Rick Scott addresses student debt, questioned on gun control

Senator spoke to students at FSCJ downtown campus

JACKSONVILLE, Fla. – Sen. Rick Scott was in the River City on Monday to address the issue of student loan debt, but he was also asked about gun control during his visit.

Scott met with students, parents and education officials at the Florida State College at Jacksonville's downtown campus.

During the meeting, Scott was asked in light of a Washington Post op-ed whether he believes Sen. Mitch McConnell should call back the Senate to address gun reform. The article makes reference to the shootings in El Paso, Texas, and Dayton, Ohio.

"What's important to me is that we get something done. When I was governor and Parkland happened, I got everyone together quickly. Within three weeks, we passed historic legislation and we (got) more money for our schools for not only students, but for law enforcement, mental health counselors and also red flag laws," Scott said. "I'm hopeful that they'll use look at some of the things we did (in Florida) in Washington, D.C. and do it nationally, and I'm going to work hard to get that done."

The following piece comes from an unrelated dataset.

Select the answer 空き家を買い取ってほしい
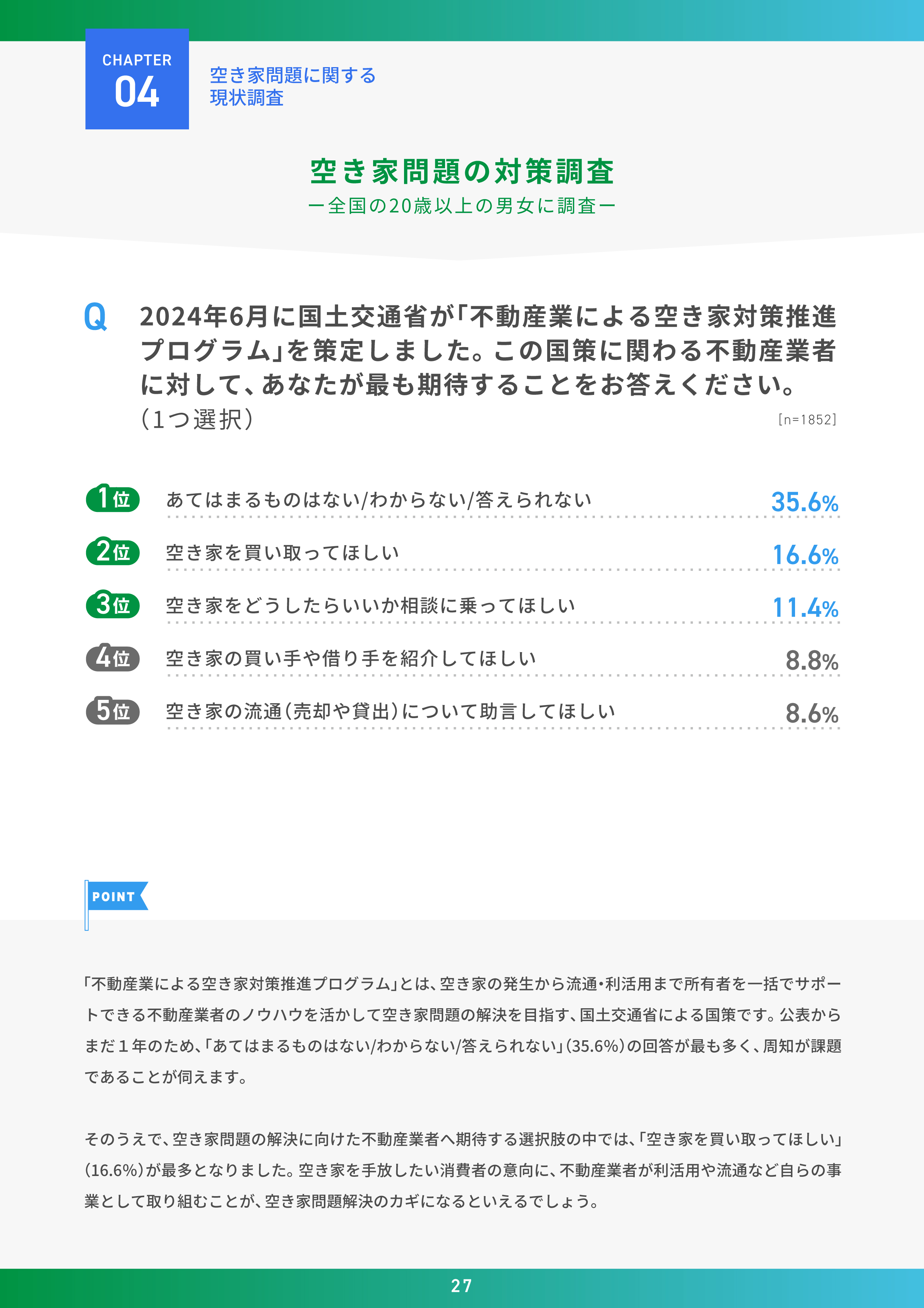Image resolution: width=924 pixels, height=1308 pixels. pos(283,553)
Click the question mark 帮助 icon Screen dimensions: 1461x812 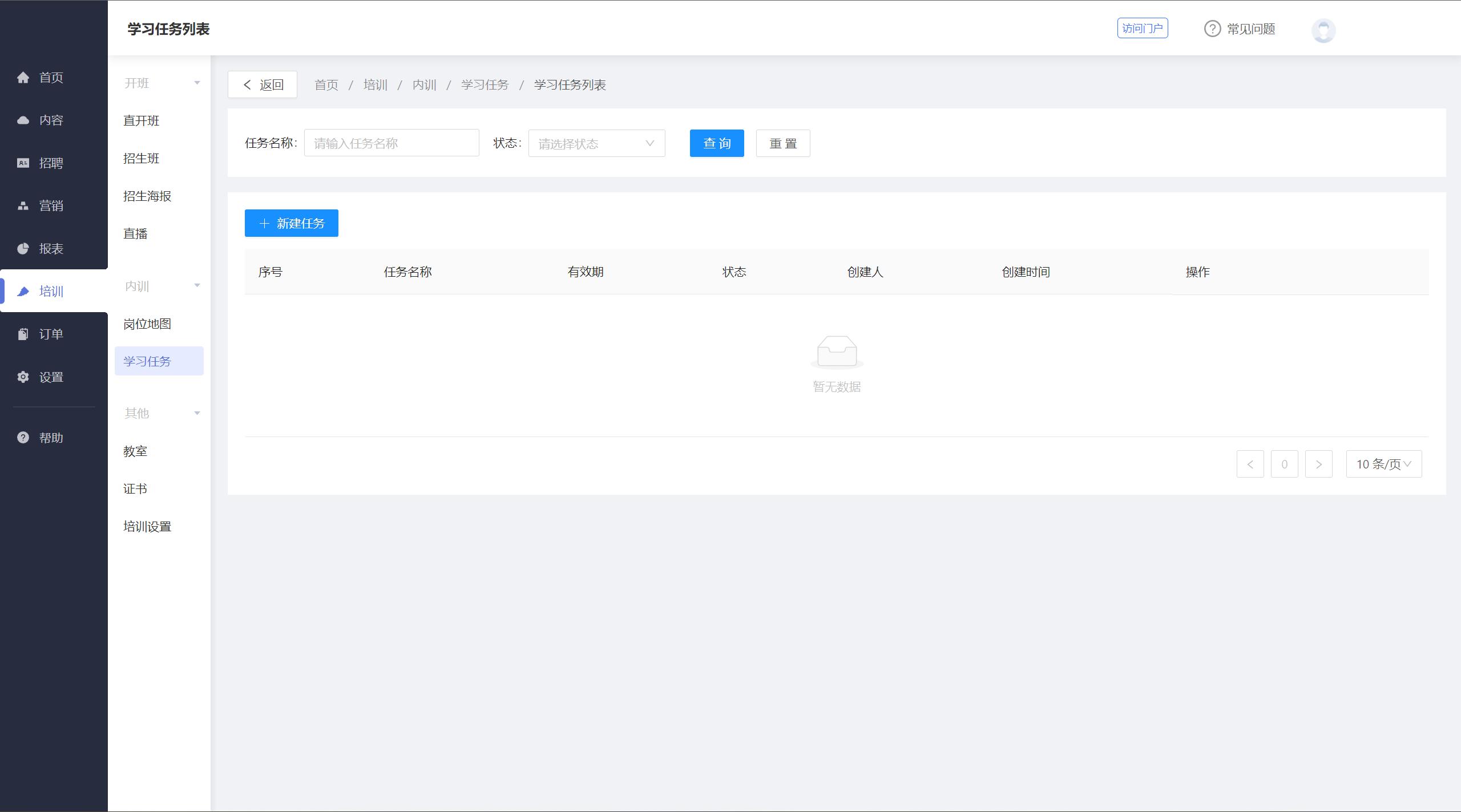tap(23, 438)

Following the shooting in Parkland, the Florida Legislature passed a red flag law, which Scott signed into law. A red flag law is a gun violence prevention law that permits police or family members to petition a state court to order the temorary removal of firearms from someone who may present a danger to others or themselves.

"Use some common sense. If you're threatening to harm yourself or you're threatening to harm someone else, you shouldn't have a gun. You shouldn't have any weapon," Scott said.

The former Florida governor's key reason for visiting Jacksonville was to find ways to make higher education more affordable for students. He's been traveling across the state to hear different strategies on the issue.

"Across the country, students end up with so much debt. It impacts their ability to start a business, buy a home and so many things," Scott said. "I've been doing this around the state to get people's ideas about how we can figure out how to get students higher education at a lower price with no debt."

Scott said the conversations are critical to finding solutions to the problem.